◆ Text passage:

::::::::

Before route failed I use apisix-dashbroad to modify same route config about

What does this mean?

From the logs, it does look like APISIX is returning a 404.

Anyone can tell me why route is gone after route come back but apisix not reload config , still 404 (route not found) ?

Are any related logs about this in error.log?

tzssangglass avatar Jul 27 '22 02:07 tzssangglass

Before route failed I use apisix-dashbroad to modify same route config about What does this mean?

I do some ops before problem happened , maybe it is related but early .

Are any related logs about this in error.log?

With docker install all log are redirect to journald , just like i paste it . No any useful log .


From monitor etcd key have no change at problom time .But apisix route really failed . 图片

oneto1 avatar Jul 27 '22 03:07 oneto1

Are you using the prometheus plugin on global rules?

tzssangglass avatar Jul 27 '22 08:07 tzssangglass

Are you using the prometheus plugin on global rules?

Yes. It's work fine about 2 weeks.

oneto1 avatar Jul 27 '22 08:07 oneto1

Can you provide the reproduction steps?

tzssangglass avatar Jul 27 '22 11:07 tzssangglass

I will enable info log and test again .

oneto1 avatar Jul 28 '22 02:07 oneto1

This issue has been marked as stale due to 350 days of inactivity. It will be closed in 2 weeks if no further activity occurs. If this issue is still relevant, please simply write any comment. Even if closed, you can still revive the issue at any time or discuss it on the [email protected] list. Thank you for your contributions.

github-actions[bot] avatar Jul 15 '23 10:07 github-actions[bot]

This issue has been closed due to lack of activity. If you think that is incorrect, or the issue requires additional review, you can revive the issue at any time.

github-actions[bot] avatar Jul 29 '23 10:07 github-actions[bot]

::::::::

◆ Goal:
Answer these from the APISIX issue thread:
(a) Where are all logs redirected in the Docker installation?
(b) For about how long had the prometheus plugin on global rules worked fine?
(c) After how many days of inactivity was the issue marked as stale?

◆ Information provided:
::::::::

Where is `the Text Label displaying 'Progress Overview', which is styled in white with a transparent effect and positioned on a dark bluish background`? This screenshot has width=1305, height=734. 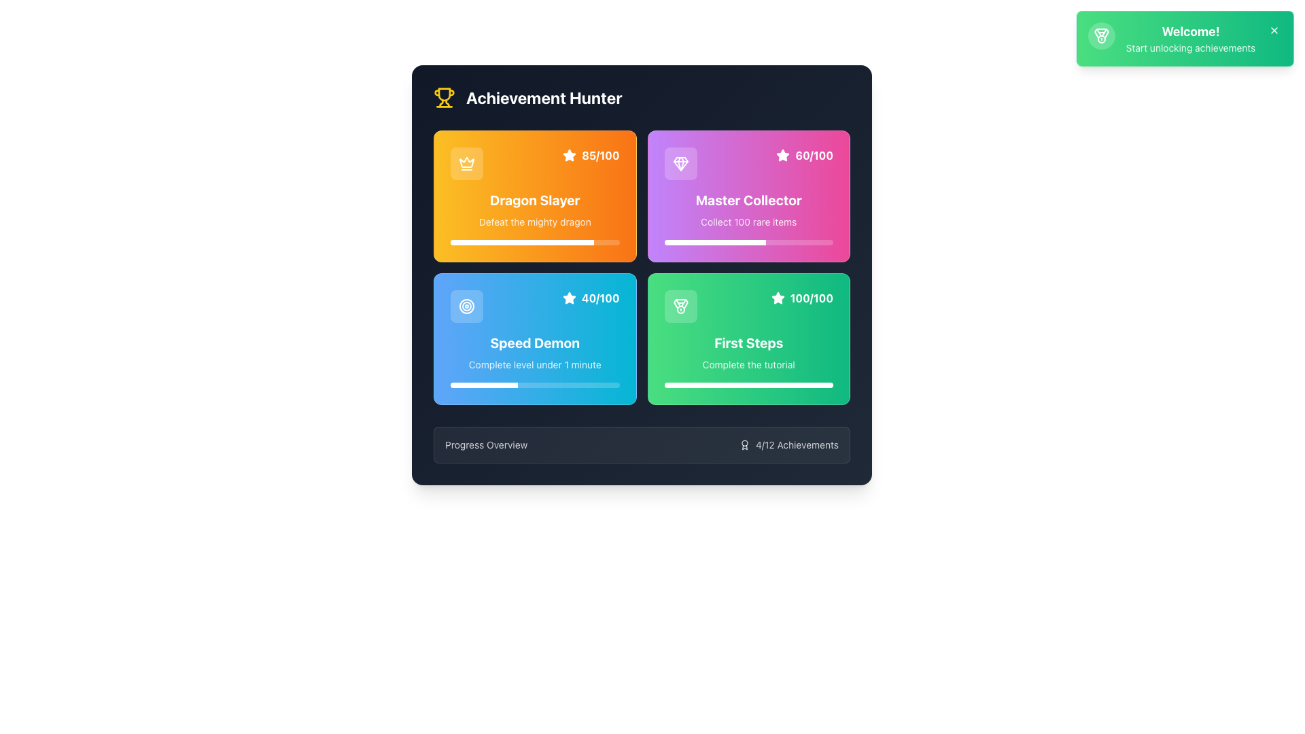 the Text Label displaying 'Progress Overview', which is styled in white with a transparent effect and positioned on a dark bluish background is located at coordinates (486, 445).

::::::::

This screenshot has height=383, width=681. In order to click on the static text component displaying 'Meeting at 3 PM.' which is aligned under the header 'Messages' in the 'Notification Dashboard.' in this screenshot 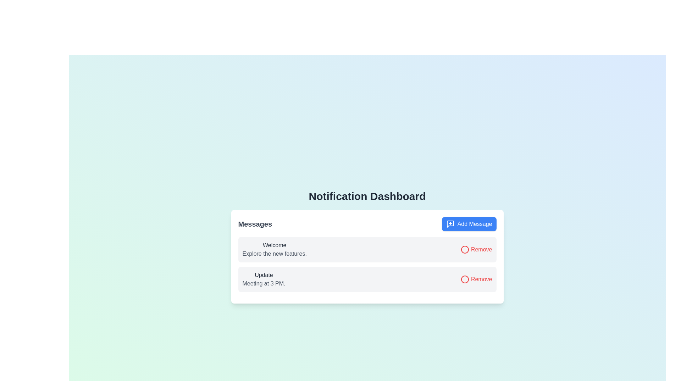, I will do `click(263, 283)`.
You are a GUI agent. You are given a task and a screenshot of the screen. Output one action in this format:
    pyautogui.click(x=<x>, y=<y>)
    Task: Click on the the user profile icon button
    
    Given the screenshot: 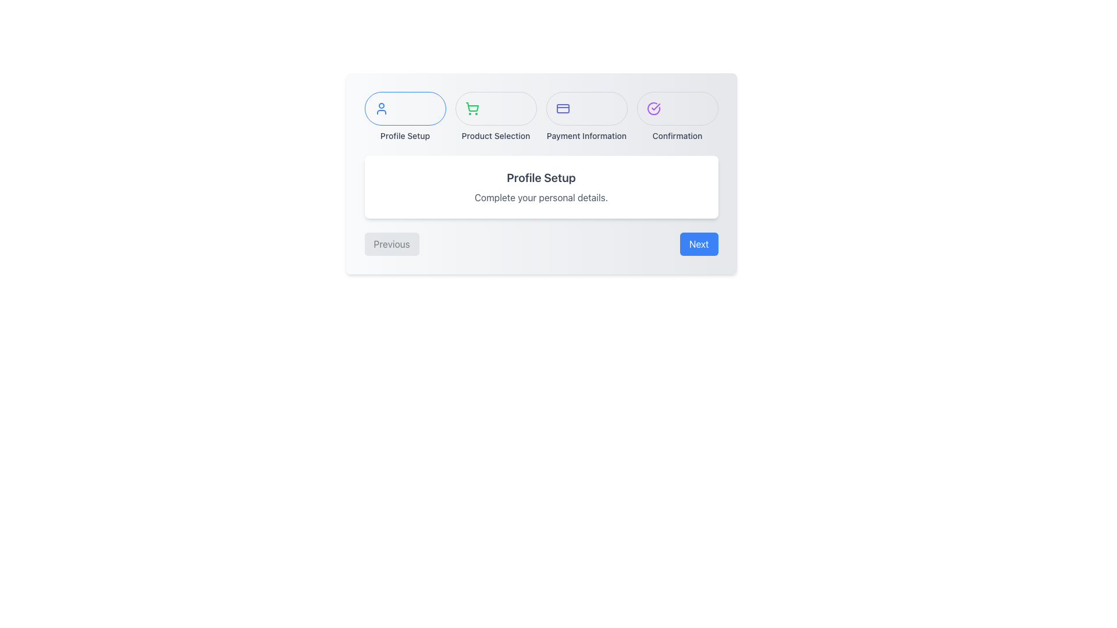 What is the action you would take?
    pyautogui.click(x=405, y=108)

::::::::

◆ Answer:
(a) journald
(b) About 2 weeks
(c) 350 days